What is Tiling?#

This topic covers tiling and how it applies to developing NKI kernels with the AWS Neuron SDK. Tiling is the process of dividing a large tensor up in to smaller tensors that can be processed by single Neuron ISA instructions. When writing NKI kernels, all tensors must be tiled to fit within the constraints of the hardware.

Tile-based operations#

All NKI APIs operate on tiles. A tile is just a tensor that resides in either the SBUF or PSUM memory with a size and layout that satisfies the constraints of the Neuron instruction set architecture (NeuronCore ISA). Since the SBUF and PSUM memories have 128 partitions, most APIs are limited to tiles with a first dimension (also called the “Partition Dimension”) no larger than 128 elements. So, for example, to compute the reciprocal of a matrix of size 256x256, you will need to split the computation up into (at least) two parts:

# Example how to split 256x256 into tiles with 128 partition dimensions
# Assume input and output are tensors of size 256 x 256

# The hardware supports up to 128 partitions
P_DIM = nki.language.tile_size.pmax

# allocating memory for input and output tiles
# note that memory allocation does not initialize
in_tile = nl.ndarray((P_DIM, 256), dtype=nl.float32, buffer=nl.sbuf)
out_tile = nl.ndarray((P_DIM, 256), dtype=nl.float32, buffer=nl.sbuf)

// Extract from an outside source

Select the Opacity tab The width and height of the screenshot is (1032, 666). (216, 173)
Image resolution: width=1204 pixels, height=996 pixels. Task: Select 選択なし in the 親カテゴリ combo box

# process first tile from input to output
nki.isa.dma_copy(dst=in_tile, src=input[0:P_DIM, 0:256])
nki.isa.reciprocal(dst=out_tile, data=in_tile)
nki.isa.dma_copy(dst=output[0:P_DIM, 0:256], src=out_tile)

# process second tile
nki.isa.dma_copy(dst=in_tile, src=input[P_DIM:256, 0:256])
nki.isa.reciprocal(dst=out_tile, data=in_tile)
nki.isa.dma_copy(dst=output[P_DIM:256, 0:256], src=out_tile)

In the code above, we allocate two SBUF tensors to store our tiles: one for the input and one for the result. These two tiles are available within the kernel that they are declared in, and will be automatically recycled by the compiler when no longer needed. Then we copy the first 128 rows of our matrix from the input in HBM to the input tile in SBUF, and compute the reciprocal placing the result into the output tile in SBUF. Finally, we copy the result back to the output tensor, in HBM. Of course, this could also be done with a loop, as shown below.

# allocate memory for input and output tiles
in_tile = nl.ndarray((P_DIM, 256), dtype=nl.float32, buffer=nl.sbuf)
out_tile = nl.ndarray((P_DIM, 256), dtype=nl.float32, buffer=nl.sbuf)
# process tiles
for i in range(input.shape[0] // P_DIM):
    s = nl.ds(i * P_DIM, P_DIM) # equivalent to i * P_DIM : (i + 1) * P_DIM
    nki.isa.dma_copy(dst=in_tile, src=input[s, 0:256])
    nki.isa.reciprocal(dst=out_tile, data=in_tile)
    nki.isa.dma_copy(dst=output[s, 0:256], src=out_tile)

We will provide more discussion of the indexing in Tensor Indexing. Next, let’s discuss two important considerations when working with tile-based operations in NKI: data layout and tile size constraints.

Layout considerations#

When working with multi-dimensional arrays in any platform, it is important to consider the physical memory layout of the arrays, or how data is stored in memory. For example, in the context of 1D linear memory, we can store a 2D array in a row-major layout or a column-major layout. Row-major layouts place elements within each row in contiguous memory, and column-major layouts place elements within each column in contiguous memory.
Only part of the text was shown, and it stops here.